Frekuensi kejadian tsunami di Indonesia relatif meningkat dalam dasa warsa terakhir ini. Semakin tinggi frekuensi dan bertambahnya kepadatan penduduk di daerah pantai mengakibatkan meningkatnya kerentanan Indonesia terhadap bencana tsunami. Tsunami tidak hanya menimbulkan korban jiwa yang banyak tetapi juga mengakibatkan kerusakan pada infrastruktur yang berada di sepanjang pantai.
“Kerusakan infrastruktur ini bisa disebabkan karena karakter tsunami, karakteristik bangunan, besar gaya tsunami, kondisi lingkungan, hingga bangunan di sepanjang pantai yang berfungsi sebagai pelindung,” papar Any Nurhasanah pada ujian terbuka program doktor Jurusan Teknik Sipil dan Lingkungan UGM, Jumat (10/1).
Penelitian yang dilakukan ini bertujuan untuk mempelajari gaya tsunami pada bangunan tanpa pelindung dan bangunan berpelindung. Besarnya gaya tsunami menurut Any dipengaruhi oleh karakteristik dari tsunami tersebut, seperti tinggi gelombang dan kecepatan gelombang. Selain itu, faktor lain yang mempengaruhi besarnya gaya yang diterima bangunan adalah pori bangunan dan tembok laut yang berada di depan bangunan.
“Tembok laut di muka bangunan merupakan hambatan dalam aliran sehingga berpengaruh pada gaya tsunami yang diterima bangunan,” jelas dosen di Fakultas Teknik Universitas Bandar Lampung itu.

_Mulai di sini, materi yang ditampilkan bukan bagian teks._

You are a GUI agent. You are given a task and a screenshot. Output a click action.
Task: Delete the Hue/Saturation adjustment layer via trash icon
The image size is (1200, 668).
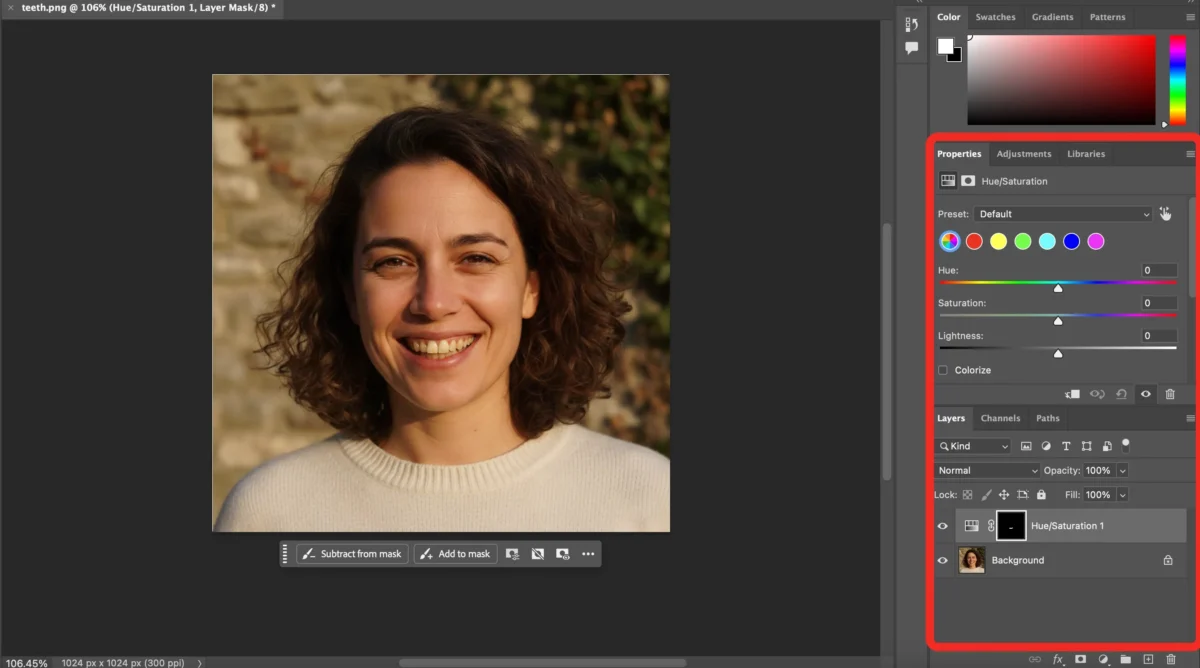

Dalam disertasinya yang berjudul Interaksi Bangunan di Wilayah Pesisir dengan Gelombang Tsunami itu Any berharap penelitiannya dapat memberikan masukan bagi ilmu pengetahuan dan teknologi. Selain itu, disertasinya diharapkan dapat menjadi masukan untuk melengkapi penelitian mengenai kajian gaya tsunami pada bangunan akibat adanya tembok laut dan dapat menjadi acuan untuk penataan kawasan pesisir di daerah rawan tsunami.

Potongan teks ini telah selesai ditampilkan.